» **AIM OF THE TASK**:
Retype every line of the records below exactly as it appears.

— start —

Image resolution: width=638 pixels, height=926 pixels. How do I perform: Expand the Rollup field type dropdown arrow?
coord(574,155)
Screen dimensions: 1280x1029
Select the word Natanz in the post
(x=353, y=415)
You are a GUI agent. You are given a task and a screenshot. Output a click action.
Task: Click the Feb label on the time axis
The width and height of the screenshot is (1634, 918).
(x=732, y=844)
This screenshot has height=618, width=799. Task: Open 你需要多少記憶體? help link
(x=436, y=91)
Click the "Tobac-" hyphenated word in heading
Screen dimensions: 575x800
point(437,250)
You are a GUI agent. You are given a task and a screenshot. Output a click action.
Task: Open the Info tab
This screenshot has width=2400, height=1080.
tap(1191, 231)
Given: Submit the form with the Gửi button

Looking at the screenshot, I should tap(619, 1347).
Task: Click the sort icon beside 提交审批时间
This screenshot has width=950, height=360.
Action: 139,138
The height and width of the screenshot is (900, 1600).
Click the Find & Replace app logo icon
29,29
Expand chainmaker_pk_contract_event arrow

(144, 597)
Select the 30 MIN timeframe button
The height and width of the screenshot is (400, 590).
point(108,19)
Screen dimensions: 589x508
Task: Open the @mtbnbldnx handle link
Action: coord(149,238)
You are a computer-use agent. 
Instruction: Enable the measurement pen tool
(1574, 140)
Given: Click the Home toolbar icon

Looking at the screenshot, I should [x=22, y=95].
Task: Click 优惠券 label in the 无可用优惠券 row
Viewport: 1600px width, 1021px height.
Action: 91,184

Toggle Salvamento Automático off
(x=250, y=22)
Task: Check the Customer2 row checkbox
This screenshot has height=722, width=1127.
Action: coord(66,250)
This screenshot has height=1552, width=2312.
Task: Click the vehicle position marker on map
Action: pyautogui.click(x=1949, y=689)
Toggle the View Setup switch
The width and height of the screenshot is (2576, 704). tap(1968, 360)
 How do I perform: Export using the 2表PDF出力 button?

— end —

» **SOLUTION TO THIS TASK**:
Image resolution: width=638 pixels, height=926 pixels. How do I perform: Expand the Rollup field type dropdown arrow?
coord(574,155)
Screen dimensions: 1280x1029
Select the word Natanz in the post
(x=353, y=415)
You are a GUI agent. You are given a task and a screenshot. Output a click action.
Task: Click the Feb label on the time axis
The width and height of the screenshot is (1634, 918).
(x=732, y=844)
This screenshot has height=618, width=799. Task: Open 你需要多少記憶體? help link
(x=436, y=91)
Click the "Tobac-" hyphenated word in heading
Screen dimensions: 575x800
point(437,250)
You are a GUI agent. You are given a task and a screenshot. Output a click action.
Task: Open the Info tab
This screenshot has width=2400, height=1080.
tap(1191, 231)
Given: Submit the form with the Gửi button

Looking at the screenshot, I should tap(619, 1347).
Task: Click the sort icon beside 提交审批时间
This screenshot has width=950, height=360.
Action: 139,138
The height and width of the screenshot is (900, 1600).
Click the Find & Replace app logo icon
29,29
Expand chainmaker_pk_contract_event arrow

(144, 597)
Select the 30 MIN timeframe button
The height and width of the screenshot is (400, 590).
point(108,19)
Screen dimensions: 589x508
Task: Open the @mtbnbldnx handle link
Action: coord(149,238)
You are a computer-use agent. 
Instruction: Enable the measurement pen tool
(1574, 140)
Given: Click the Home toolbar icon

Looking at the screenshot, I should [x=22, y=95].
Task: Click 优惠券 label in the 无可用优惠券 row
Viewport: 1600px width, 1021px height.
Action: 91,184

Toggle Salvamento Automático off
(x=250, y=22)
Task: Check the Customer2 row checkbox
This screenshot has height=722, width=1127.
Action: coord(66,250)
This screenshot has height=1552, width=2312.
Task: Click the vehicle position marker on map
Action: pyautogui.click(x=1949, y=689)
Toggle the View Setup switch
The width and height of the screenshot is (2576, 704). tap(1968, 360)
 How do I perform: Export using the 2表PDF出力 button?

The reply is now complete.